Benchmark Brent North Sea crude for August delivery eased to $25.88 a barrel from $26.15 on Monday evening. New York light sweet crude August futures fell 24 cents to $27.35 a barrel.
“The market has fallen on the back of the Iraqis starting to pump their oil again," said ABN Amro broker Terry Wilson. Iraq started pumping oil to the Turkish port of Ceyhan on Tuesday and was poised to start exports through its Gulf terminal at Mina al-Bakr, oil sources said.
Iraq resumed exports after the United States and Britain abandoned efforts to impose new so-called sanctions against Baghdad. "The flow began at 0952 GMT," Gokhan Yardim, head of Turkey's oil and gas company, told AFP in Ankara. Yardim said that four ships were waiting at Ceyhan to load crude once the storage tanks were filled, though he could not give a date for the start of the loading.
The Turkish energy ministry said in a statement that 5,000 cubic meters of oil per hour was flowing through the 986-kilometer (616-mile) pipeline, which has an annual capacity of 71 million tons.
An industry source at Iraq's Gulf terminal at Mina al-Bakr, meanwhile, told AFP in Baghdad that "exports will resume within hours. Preparations are underway to start loading the first tanker," a Greek-flagged ship.
"Other tankers are awaited," he said, speaking on condition of anonymity. The market was also anxiously awaiting the weekly stock figures from the private American Petroleum Institute (API) published after the close of trade every Tuesday.
After last week's surprise fall in US inventories, traders were keen to see if the decline was merely a blip, or whether the Iraqi export halt was beginning to bite into stocks.

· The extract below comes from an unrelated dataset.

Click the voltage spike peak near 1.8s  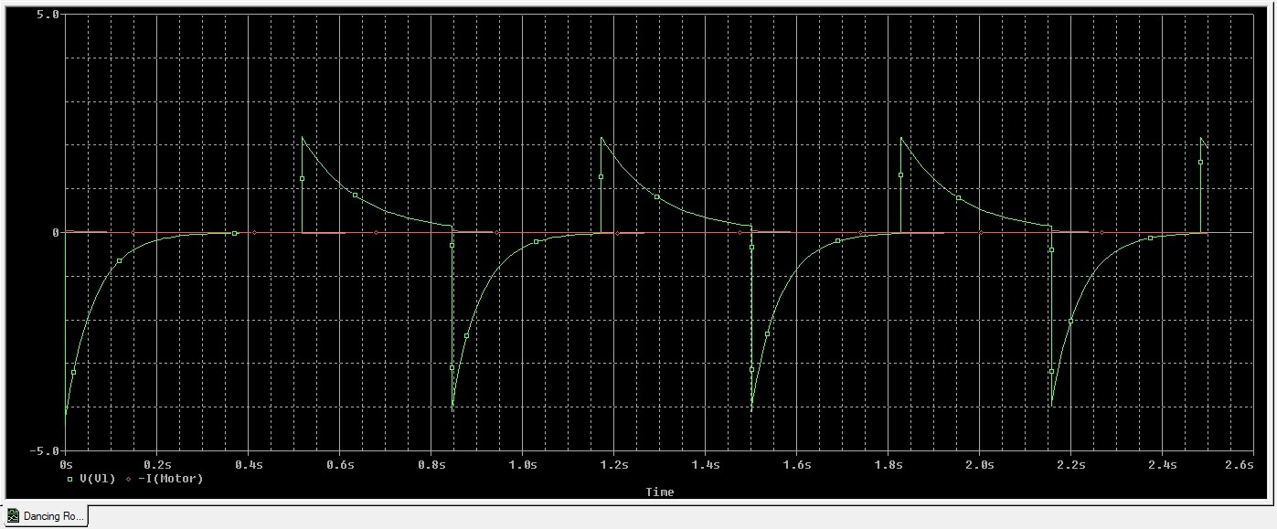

Traders were expecting a fall in crude inventories of 2.75 million barrels and a rise in gasoline stocks of 1.65 million barrels, GNI brokerage analyst Lawrence Eagles said.
The OPEC basket price of seven crudes worldwide fell to $24.72 a barrel on Monday, from the cartel's target of $25 on Friday, the official OPECNA agency reported. — (AFP)
© Agence France Presse
© 2001 Mena Report (www.menareport.com)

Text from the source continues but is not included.